2024 AIChE Annual Meeting

(39e) Machine Learning and Deep Learning Models for the Analysis and Prediction of Pharmaceutical Powder Blend Properties

Authors

Dave, R., New Jersey Institute of Technology
Owasit, A., New Jersey Institute of Technology
Jayaraman, S., New Jersey Institute of Technology
Pandey, S., New Jersey Institute of Technology
Desai, M., New Jersey Institute of Technology
The bulk properties such as flowability of pharmaceutical powder blends and formulations are difficult to predict as the resulting blend flowability is not a linear interpolations of the individual constituent material’s flowability. Flowability is crucial for tableting but evaluating it experimentally can be time-consuming and resource intensive. Additionally, when one of the blend components is very cohesive or cohesive, improving flowability through conventional means of blending with a good flowing material can be challenging. To this end, dry coating has emerged as an innovative technique and can be used to tailor cohesion and enhance flowability in a blend, but it further complicates property prediction as the coated blends exhibit remarkably different flowability compared to their uncoated counterparts. To overcome these challenges, machine learning (ML) and deep learning (DL) can be used owing to their ability to learn non-obvious connections within complex chemistry-structure-property relationships. Combining ML/DL with mechanistic approaches may yield better predictions of powder and powder blend properties.

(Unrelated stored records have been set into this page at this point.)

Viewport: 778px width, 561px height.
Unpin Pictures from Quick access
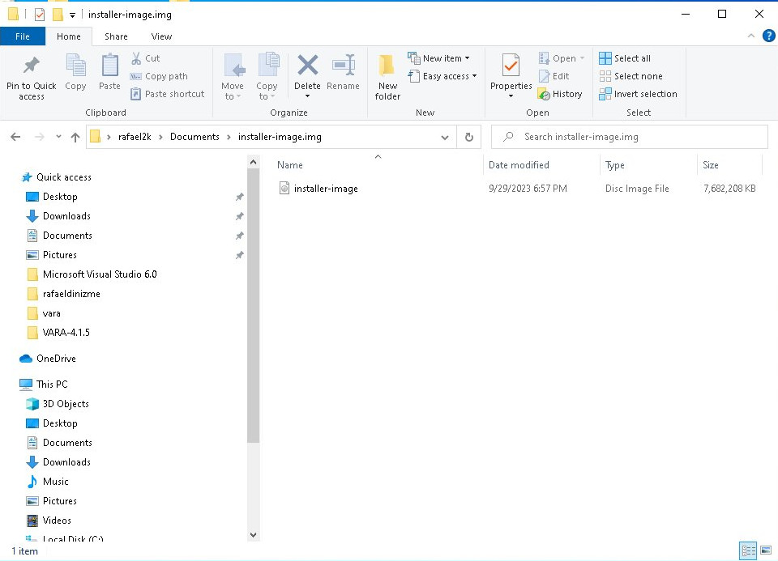point(239,255)
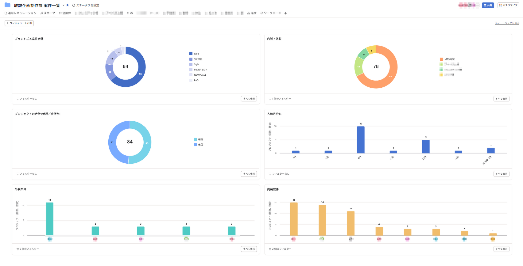Toggle the MTG内製 legend entry
The height and width of the screenshot is (266, 523).
click(x=449, y=59)
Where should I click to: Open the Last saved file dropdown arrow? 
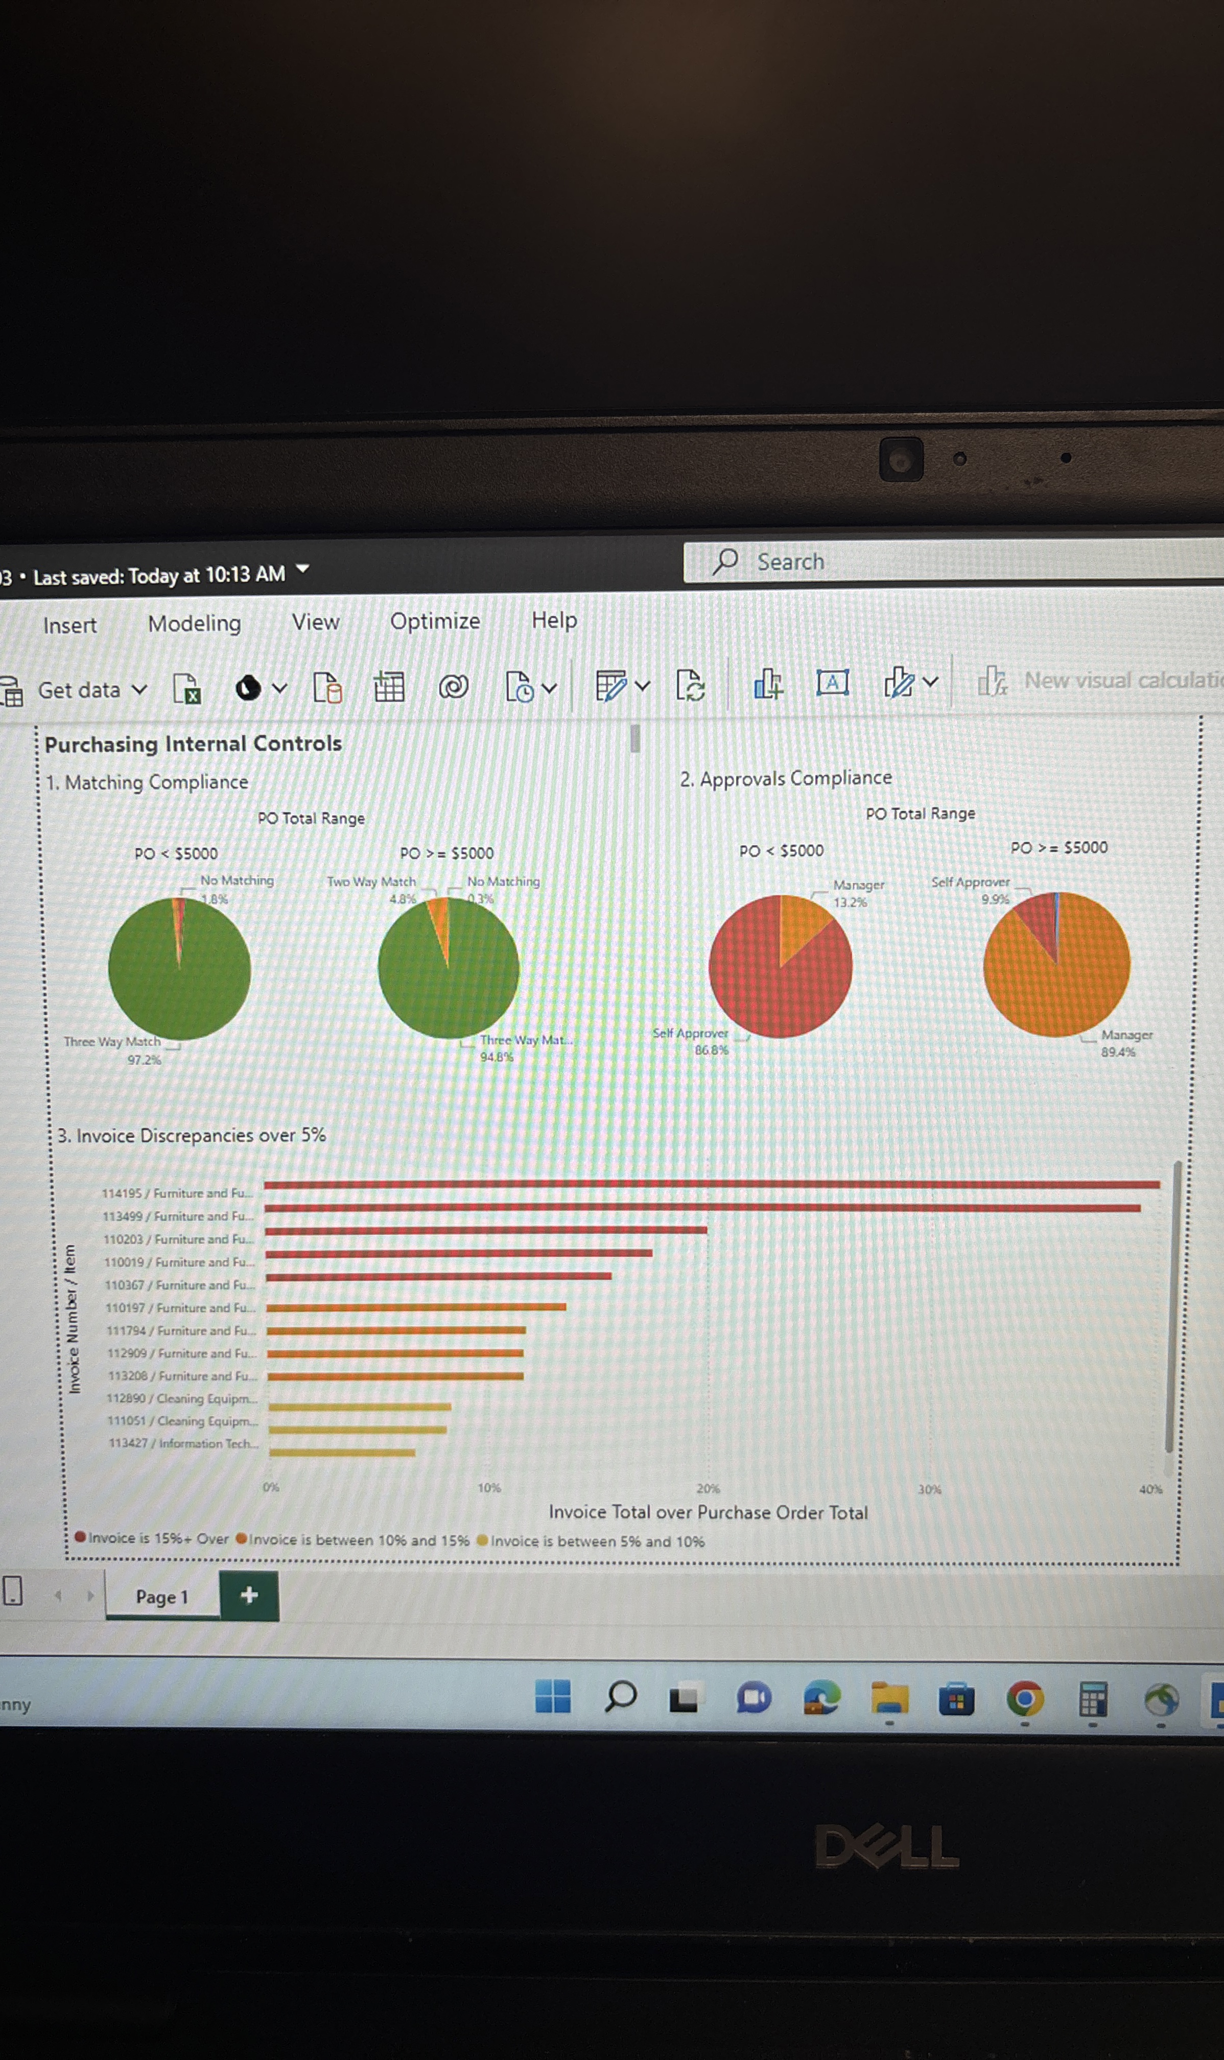coord(303,569)
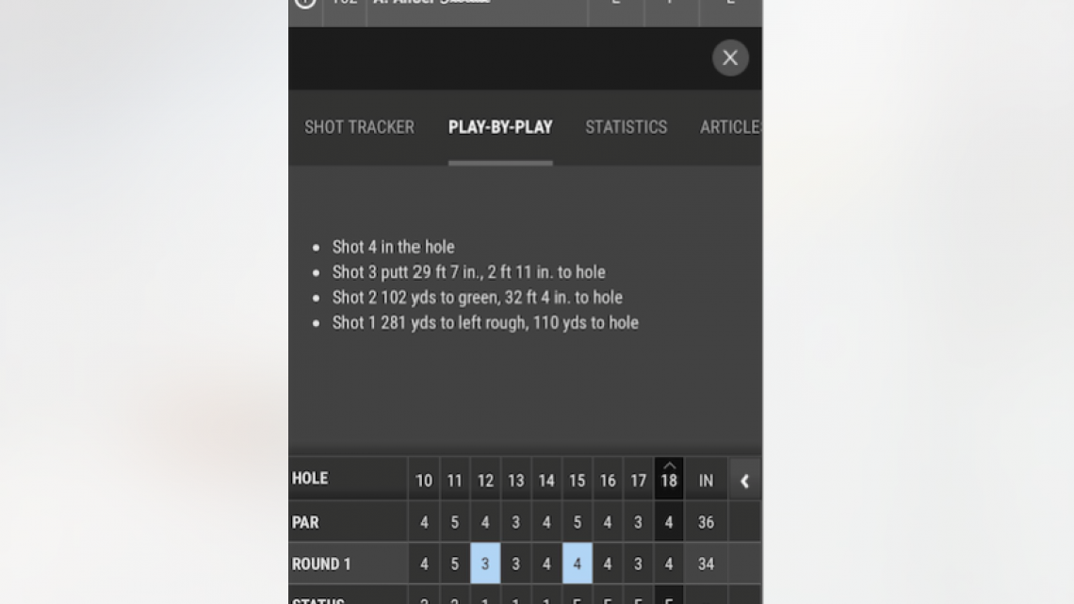This screenshot has width=1074, height=604.
Task: Pick hole 13 in the scorecard header
Action: [515, 481]
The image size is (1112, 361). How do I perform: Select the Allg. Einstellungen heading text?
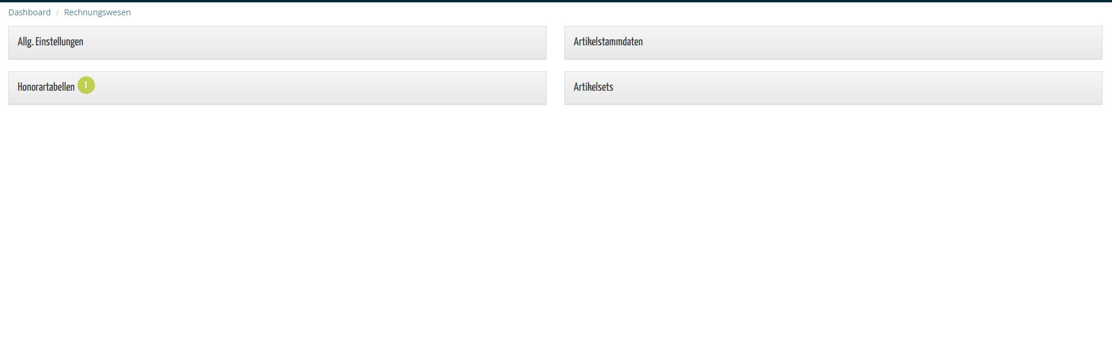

Here, we applied ML/DL methods to (1) predict flowability of powder blends from properties of their constituent API and excipient powders, (2) understand the features most predictive of flowability, and (3) propose new blend formulations with enhanced properties. First, supervised ML models were trained on a dataset of 400 powder blends consisting of varying combinations of 7 APIs and 6 excipients, both with and without dry coating of nano-silica of different types and amounts. Both regression (direct prediction of the flow function coefficient) and classification (prediction of flowability regime such as free flowing, easy flowing, or cohesive) ML models were trained using size and morphology features of the constituent API and excipients, with the classification algorithms strongly outperforming the regression ones. Random forest and XGBoost models, the best performing, predict the flowability regime of the API/excipients blends with up to 85% accuracy. Further feature importance analysis demonstrated that the dry coating amount was most important in determining flowability, followed by the size and morphology features of the constituent API and excipient.

Second, a variational autoencoder (VAE), a type of generative algorithm, was trained on the experimental data. The trained VAE was used to produce 163 new “synthetic” powder blend formulations and predict the flowability of each. Following this, 12 new powder blends predicted by the ML/DL models were experimentally created and their flowability measured. Comparison of their measured flowability regimes to those predicted by the ML/DL models resulted in an accuracy of 83%. In summary, we demonstrated that supervised ML and DL models can perform well at predicting the relative flowability of powder blends based on their components, give insights into powder feature-property relationships, and be used for the proposal of new blends with improved properties. The integration of these computational approaches with mechanistic understanding can enhance process and product development in the pharmaceutical industry.